「やっぱバスケのことになると別人みたいだよなぁ、元也って」
「うっせ。なあ翔太、授業終わったらソッコー体育館行って1on1しねぇ? 今日六時間目担任の授業だし、多分早く終わるだろ」
「うげー……いいけど。でも今日はジュースなしな。俺、何回おごらされてると思ってんだよ」


 1on1で負けたらおごる。それは、俺たちの間でいつからか自然と決まっていたルールだ。十分の九の確率でジュースは俺のものになっていたから、翔太の財布はずいぶんかわいそうなことになっている。

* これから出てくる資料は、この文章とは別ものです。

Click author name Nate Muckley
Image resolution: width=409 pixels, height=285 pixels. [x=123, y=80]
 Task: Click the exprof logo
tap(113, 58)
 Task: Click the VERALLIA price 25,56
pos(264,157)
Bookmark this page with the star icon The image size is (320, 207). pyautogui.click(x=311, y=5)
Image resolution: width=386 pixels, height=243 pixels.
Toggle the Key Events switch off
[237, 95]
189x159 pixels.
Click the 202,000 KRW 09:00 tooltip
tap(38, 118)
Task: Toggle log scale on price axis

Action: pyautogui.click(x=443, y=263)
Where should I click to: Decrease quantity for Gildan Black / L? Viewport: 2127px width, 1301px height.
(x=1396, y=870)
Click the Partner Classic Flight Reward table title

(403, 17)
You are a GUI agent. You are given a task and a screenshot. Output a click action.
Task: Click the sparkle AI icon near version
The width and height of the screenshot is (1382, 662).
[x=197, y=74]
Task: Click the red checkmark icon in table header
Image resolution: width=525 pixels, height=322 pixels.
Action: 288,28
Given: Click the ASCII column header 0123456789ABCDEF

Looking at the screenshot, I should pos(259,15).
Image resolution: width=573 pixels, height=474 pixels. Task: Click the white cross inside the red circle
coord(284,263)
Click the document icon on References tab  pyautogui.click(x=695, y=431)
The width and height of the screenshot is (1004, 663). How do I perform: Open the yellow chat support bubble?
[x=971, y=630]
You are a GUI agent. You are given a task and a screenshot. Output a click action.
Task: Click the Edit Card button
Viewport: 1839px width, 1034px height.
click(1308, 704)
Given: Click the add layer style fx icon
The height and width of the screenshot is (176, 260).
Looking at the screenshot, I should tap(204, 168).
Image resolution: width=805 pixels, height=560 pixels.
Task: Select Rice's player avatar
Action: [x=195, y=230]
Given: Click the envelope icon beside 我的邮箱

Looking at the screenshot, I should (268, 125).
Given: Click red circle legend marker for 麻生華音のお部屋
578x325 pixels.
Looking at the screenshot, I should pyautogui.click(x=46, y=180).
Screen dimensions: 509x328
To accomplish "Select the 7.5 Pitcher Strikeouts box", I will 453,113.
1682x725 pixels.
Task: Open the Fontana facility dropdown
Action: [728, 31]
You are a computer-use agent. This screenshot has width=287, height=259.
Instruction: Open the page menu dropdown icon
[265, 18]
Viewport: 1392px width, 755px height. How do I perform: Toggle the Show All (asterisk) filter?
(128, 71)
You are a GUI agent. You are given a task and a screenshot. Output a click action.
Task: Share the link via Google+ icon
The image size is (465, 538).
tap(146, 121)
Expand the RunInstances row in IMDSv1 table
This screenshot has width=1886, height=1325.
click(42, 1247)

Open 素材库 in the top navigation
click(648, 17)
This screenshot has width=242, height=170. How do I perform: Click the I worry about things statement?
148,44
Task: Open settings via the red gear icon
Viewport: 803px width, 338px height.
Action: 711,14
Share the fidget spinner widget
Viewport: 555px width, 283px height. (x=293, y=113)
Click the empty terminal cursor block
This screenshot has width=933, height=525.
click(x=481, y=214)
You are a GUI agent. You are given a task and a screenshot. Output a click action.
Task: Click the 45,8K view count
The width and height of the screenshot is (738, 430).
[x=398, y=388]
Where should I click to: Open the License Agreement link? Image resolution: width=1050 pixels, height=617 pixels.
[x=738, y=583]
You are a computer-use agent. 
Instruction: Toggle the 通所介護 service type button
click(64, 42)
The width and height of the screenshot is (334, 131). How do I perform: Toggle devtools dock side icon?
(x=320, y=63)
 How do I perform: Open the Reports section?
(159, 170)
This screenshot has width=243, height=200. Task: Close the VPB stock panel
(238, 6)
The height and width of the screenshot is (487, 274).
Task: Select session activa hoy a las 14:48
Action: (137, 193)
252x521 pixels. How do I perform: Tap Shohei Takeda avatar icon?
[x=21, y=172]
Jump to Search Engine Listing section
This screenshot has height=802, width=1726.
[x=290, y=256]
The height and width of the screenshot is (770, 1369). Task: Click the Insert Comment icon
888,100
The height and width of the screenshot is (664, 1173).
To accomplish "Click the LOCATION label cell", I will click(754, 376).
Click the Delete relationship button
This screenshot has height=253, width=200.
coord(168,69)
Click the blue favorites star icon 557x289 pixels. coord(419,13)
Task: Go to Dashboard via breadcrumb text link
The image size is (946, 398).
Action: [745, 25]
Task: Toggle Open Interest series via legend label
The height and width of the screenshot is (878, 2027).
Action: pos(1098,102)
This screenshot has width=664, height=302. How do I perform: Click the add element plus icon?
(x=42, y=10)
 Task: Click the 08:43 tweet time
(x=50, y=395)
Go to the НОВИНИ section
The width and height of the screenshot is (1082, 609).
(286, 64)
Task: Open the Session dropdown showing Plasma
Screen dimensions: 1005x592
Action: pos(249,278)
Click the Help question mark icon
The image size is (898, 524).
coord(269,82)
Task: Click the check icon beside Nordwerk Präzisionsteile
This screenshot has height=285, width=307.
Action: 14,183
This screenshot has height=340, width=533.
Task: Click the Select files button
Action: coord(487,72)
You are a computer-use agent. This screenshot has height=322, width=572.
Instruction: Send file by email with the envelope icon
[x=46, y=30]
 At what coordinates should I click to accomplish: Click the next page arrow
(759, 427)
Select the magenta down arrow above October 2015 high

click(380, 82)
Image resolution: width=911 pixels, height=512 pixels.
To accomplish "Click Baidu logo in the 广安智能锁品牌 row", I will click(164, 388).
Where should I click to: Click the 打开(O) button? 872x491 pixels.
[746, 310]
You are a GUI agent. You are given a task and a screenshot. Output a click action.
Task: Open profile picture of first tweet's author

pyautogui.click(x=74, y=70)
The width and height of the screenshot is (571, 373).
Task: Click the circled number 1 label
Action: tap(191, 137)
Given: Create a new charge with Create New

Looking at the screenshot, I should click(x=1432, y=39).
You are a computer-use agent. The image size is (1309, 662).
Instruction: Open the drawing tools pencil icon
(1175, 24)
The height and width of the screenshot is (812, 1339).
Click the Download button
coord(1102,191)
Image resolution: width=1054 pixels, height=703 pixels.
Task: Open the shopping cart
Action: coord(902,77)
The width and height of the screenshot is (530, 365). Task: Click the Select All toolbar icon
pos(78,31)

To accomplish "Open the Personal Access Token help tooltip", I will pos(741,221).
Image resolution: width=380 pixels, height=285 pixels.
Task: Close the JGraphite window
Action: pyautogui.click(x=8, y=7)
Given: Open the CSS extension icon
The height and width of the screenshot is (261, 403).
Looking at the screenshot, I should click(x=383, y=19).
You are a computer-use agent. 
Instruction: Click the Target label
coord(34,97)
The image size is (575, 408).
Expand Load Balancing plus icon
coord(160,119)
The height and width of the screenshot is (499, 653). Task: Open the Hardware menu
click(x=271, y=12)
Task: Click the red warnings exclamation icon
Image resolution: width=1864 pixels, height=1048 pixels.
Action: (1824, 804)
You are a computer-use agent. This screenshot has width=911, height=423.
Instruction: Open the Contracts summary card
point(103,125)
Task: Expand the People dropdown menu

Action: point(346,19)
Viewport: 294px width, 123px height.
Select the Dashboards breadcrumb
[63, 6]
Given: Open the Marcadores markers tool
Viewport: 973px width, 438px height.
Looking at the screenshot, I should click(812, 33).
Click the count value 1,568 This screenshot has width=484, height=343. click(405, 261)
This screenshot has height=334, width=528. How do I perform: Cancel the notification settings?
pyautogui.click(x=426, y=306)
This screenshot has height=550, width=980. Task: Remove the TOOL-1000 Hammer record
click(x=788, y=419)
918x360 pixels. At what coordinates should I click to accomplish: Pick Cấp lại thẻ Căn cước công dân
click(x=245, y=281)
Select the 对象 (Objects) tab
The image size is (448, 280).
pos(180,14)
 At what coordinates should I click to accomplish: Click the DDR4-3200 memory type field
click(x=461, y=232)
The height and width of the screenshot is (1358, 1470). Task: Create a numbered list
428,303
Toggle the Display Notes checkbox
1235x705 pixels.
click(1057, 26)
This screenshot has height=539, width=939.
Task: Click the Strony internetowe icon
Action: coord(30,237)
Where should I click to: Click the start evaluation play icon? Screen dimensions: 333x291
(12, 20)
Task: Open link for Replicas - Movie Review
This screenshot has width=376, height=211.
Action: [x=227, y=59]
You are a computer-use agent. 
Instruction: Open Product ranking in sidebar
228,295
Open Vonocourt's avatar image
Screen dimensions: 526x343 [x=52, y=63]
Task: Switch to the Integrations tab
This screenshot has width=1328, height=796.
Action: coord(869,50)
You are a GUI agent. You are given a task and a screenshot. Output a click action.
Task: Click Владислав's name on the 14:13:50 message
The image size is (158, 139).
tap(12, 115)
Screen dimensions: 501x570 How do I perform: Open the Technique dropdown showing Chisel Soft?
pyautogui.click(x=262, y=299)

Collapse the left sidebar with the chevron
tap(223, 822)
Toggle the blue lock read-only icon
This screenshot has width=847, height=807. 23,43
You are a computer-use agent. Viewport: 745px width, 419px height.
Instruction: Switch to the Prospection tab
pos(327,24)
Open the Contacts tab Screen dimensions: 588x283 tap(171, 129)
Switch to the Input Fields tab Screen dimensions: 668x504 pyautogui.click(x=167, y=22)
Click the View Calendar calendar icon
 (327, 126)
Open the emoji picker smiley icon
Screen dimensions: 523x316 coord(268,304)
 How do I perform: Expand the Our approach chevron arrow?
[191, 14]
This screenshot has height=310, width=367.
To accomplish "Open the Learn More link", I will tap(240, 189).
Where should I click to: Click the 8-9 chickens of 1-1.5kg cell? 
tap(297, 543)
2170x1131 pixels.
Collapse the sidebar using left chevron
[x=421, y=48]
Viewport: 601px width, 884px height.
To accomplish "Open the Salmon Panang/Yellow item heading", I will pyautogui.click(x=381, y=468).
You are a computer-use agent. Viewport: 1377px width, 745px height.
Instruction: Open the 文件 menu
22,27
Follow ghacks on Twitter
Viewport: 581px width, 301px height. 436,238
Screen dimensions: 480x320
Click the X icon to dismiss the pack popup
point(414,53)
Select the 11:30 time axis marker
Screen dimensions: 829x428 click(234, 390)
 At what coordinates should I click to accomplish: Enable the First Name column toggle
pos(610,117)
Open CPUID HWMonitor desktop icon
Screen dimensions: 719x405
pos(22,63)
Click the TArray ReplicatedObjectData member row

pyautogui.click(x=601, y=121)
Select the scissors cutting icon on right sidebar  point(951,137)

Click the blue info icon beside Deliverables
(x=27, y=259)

 早水元也、高校三年生。短めの黒髪に、身長はわりと高い方で、ちょうど百八十センチ。

 勉強は苦手で、全教科赤点に引っかかるか否かの微妙なライン。いつも眠そうだとか、覇気がないだとか、友人からはよく言われる。

 けれどそんな俺でも、唯一熱意を持って取り組めるものがある。

 そう、それは――バスケットだ。自慢じゃないが、バスケではそんじょそこらのヤツには負けない自信がある。

 正直なところ、学校には部活をしに来ているようなもの。

 授業は半分ほど寝て過ごし、エネルギーを温存してやっと迎えた放課後。


「っし!! 行くぞ!」
「いってぇ!? 待てよ元也ぁ」


 チャイムが鳴ると同時に翔太の背中をバシッと叩くと、俺は教室を飛び出て、体育館へとまっすぐ走っていった。